__AUFGABENBESCHREIBUNG__
Kannst du die Zeilen unten wortgetreu wiedergeben, beginnend mit der Zeile, die „coordinates (604, 64).“ enthält, und endend nach der Zeile, die „topbar: All Find products, customers, orders... is“ enthält? Beide Grenzzeilen gehören dazu.
------ AUSGANGSDATEN
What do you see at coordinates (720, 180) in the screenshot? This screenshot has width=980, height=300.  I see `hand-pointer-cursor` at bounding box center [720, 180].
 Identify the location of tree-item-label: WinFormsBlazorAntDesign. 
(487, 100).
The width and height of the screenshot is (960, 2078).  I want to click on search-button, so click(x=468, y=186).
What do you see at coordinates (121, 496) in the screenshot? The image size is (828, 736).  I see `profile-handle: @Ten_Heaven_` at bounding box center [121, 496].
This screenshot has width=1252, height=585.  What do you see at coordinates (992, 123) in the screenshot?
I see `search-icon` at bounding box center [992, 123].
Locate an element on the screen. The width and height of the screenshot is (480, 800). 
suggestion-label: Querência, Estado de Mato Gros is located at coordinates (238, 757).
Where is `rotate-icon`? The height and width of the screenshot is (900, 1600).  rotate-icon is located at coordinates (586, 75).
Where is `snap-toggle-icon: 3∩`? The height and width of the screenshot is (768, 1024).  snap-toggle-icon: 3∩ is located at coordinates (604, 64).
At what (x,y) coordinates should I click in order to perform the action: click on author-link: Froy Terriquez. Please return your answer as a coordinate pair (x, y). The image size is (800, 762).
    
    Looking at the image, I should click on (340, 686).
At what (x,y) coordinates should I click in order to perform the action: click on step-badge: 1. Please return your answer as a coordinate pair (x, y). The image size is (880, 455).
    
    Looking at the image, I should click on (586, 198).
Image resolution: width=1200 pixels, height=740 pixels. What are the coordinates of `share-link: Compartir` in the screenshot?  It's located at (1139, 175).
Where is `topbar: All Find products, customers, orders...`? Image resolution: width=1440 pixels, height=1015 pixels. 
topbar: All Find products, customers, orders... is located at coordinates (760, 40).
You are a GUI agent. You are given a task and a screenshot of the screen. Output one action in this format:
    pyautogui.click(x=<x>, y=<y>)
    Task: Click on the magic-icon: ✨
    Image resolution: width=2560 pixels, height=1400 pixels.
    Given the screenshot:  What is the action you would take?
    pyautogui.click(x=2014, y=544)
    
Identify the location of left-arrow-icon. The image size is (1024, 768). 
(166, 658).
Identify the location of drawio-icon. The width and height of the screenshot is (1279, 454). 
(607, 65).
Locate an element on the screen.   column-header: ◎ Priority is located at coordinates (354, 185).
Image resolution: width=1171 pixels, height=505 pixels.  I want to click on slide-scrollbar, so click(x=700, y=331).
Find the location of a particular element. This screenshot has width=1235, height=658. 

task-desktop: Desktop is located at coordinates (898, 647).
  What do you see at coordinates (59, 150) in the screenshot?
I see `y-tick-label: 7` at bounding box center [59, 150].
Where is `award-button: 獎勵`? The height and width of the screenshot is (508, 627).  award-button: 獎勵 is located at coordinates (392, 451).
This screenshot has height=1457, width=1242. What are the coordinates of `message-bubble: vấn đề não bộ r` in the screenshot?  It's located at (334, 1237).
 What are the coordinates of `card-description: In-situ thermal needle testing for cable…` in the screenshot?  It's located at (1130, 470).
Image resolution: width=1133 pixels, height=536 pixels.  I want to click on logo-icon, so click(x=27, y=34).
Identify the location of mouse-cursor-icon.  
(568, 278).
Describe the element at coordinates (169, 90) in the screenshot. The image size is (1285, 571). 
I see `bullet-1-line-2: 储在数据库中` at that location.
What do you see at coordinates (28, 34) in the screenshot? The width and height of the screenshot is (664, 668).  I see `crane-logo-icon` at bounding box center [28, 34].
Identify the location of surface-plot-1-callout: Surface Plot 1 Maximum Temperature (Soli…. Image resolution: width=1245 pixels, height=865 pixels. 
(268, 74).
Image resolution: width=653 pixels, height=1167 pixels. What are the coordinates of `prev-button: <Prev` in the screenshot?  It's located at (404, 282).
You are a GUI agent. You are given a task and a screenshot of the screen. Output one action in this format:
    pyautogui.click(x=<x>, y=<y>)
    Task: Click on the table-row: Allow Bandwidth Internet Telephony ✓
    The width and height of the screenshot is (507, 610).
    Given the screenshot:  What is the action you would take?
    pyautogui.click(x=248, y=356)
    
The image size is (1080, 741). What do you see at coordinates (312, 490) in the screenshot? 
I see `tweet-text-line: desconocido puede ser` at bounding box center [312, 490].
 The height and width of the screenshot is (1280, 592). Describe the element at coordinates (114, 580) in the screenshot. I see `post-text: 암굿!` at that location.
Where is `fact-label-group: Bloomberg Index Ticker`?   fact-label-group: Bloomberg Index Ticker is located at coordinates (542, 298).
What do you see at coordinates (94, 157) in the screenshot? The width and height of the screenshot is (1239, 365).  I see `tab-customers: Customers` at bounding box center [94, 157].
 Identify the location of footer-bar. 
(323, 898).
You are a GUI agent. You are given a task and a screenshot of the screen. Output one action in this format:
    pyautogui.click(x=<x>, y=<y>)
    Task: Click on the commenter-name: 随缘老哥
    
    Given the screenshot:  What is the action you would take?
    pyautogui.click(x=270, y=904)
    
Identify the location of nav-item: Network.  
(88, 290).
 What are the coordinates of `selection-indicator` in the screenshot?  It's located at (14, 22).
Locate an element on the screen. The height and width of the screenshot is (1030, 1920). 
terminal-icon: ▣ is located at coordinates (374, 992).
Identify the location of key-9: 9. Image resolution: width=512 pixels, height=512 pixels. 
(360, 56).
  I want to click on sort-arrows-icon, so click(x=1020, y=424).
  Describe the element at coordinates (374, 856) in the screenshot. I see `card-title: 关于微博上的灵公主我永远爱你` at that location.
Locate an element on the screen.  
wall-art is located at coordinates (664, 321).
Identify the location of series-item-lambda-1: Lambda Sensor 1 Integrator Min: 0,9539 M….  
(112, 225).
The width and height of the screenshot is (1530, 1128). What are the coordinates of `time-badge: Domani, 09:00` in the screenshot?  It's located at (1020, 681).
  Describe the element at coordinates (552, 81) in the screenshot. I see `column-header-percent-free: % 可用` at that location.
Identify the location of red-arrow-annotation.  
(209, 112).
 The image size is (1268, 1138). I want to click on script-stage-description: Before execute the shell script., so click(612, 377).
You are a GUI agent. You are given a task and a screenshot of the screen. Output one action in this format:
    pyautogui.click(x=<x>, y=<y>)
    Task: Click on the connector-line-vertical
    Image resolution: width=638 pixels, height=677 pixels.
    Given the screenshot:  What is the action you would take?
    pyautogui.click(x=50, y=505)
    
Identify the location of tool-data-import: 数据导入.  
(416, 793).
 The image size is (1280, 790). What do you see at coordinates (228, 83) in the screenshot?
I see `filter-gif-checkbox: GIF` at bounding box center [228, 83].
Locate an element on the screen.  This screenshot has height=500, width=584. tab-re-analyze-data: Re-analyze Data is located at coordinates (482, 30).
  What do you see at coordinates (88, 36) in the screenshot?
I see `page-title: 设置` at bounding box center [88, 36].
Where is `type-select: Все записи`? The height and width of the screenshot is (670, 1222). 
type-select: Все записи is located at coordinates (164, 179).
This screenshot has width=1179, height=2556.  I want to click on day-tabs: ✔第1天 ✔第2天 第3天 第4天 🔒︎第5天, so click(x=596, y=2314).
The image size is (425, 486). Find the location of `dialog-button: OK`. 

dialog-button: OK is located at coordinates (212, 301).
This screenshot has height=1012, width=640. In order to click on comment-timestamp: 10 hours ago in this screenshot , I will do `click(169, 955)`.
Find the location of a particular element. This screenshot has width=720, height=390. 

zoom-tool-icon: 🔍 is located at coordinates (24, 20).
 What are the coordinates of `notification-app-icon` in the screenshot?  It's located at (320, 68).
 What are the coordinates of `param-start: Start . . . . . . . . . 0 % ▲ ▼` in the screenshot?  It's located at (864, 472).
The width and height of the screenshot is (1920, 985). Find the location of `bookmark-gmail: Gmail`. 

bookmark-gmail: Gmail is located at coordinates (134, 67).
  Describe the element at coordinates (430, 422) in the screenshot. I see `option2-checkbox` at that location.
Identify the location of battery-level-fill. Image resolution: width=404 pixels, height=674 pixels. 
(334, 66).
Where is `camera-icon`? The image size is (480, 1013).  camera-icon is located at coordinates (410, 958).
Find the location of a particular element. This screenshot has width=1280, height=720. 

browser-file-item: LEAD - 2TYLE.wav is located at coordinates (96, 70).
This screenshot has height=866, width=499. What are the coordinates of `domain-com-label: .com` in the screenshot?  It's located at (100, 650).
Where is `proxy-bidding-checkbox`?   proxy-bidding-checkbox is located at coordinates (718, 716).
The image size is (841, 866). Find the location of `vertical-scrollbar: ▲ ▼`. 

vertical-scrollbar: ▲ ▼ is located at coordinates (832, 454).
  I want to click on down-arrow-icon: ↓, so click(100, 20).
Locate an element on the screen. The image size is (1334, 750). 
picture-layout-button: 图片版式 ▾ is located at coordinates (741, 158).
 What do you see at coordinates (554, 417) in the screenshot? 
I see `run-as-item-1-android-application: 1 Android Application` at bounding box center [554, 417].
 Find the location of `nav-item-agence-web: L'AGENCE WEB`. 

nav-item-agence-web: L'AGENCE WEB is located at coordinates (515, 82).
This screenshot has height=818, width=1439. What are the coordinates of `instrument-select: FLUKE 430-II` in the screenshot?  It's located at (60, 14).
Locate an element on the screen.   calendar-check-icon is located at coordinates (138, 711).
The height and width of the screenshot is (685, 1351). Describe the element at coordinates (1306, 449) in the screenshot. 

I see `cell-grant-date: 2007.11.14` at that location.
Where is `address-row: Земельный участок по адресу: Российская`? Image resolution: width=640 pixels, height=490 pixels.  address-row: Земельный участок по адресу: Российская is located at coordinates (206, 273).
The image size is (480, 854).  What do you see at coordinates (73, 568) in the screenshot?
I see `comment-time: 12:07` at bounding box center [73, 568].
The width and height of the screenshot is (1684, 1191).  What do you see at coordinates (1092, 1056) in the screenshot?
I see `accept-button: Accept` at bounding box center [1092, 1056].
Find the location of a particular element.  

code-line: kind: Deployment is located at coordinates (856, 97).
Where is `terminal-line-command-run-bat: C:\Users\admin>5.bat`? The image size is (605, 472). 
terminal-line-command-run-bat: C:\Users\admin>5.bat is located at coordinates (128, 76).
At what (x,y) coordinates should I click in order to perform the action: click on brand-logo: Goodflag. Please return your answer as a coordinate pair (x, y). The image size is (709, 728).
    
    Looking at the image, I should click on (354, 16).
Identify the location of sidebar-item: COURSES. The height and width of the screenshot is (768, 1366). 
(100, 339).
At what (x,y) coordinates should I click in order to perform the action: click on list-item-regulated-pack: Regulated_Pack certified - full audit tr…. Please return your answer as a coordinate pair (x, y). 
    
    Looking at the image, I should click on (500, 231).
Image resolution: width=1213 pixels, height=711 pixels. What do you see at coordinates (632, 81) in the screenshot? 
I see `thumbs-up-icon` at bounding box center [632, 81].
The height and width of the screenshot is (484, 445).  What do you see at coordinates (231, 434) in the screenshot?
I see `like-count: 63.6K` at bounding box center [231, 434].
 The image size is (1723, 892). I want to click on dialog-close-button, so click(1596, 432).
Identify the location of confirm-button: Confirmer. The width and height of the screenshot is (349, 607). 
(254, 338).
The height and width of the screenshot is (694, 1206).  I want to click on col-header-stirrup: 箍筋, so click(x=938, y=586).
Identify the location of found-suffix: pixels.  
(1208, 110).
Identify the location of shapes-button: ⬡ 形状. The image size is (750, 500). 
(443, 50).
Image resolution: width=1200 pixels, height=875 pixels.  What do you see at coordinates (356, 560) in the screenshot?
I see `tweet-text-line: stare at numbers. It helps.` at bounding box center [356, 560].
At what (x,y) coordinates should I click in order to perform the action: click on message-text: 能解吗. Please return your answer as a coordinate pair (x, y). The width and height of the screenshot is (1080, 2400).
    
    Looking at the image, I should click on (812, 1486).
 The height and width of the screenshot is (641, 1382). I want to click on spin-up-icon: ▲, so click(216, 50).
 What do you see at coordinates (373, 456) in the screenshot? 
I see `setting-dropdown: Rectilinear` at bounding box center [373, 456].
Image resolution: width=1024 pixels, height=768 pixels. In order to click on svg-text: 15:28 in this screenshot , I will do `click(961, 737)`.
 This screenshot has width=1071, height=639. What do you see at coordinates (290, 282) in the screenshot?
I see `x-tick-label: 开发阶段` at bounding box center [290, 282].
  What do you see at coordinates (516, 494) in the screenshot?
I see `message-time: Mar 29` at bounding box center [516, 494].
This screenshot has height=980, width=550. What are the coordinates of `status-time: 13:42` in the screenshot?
------------
__LÖSUNG__
Where is `snap-toggle-icon: 3∩`? The height and width of the screenshot is (768, 1024).  snap-toggle-icon: 3∩ is located at coordinates (604, 64).
At what (x,y) coordinates should I click in order to perform the action: click on author-link: Froy Terriquez. Please return your answer as a coordinate pair (x, y). The image size is (800, 762).
    
    Looking at the image, I should click on (340, 686).
At what (x,y) coordinates should I click in order to perform the action: click on step-badge: 1. Please return your answer as a coordinate pair (x, y). The image size is (880, 455).
    
    Looking at the image, I should click on (586, 198).
Image resolution: width=1200 pixels, height=740 pixels. What are the coordinates of `share-link: Compartir` in the screenshot?  It's located at (1139, 175).
Where is `topbar: All Find products, customers, orders...`? Image resolution: width=1440 pixels, height=1015 pixels. 
topbar: All Find products, customers, orders... is located at coordinates (760, 40).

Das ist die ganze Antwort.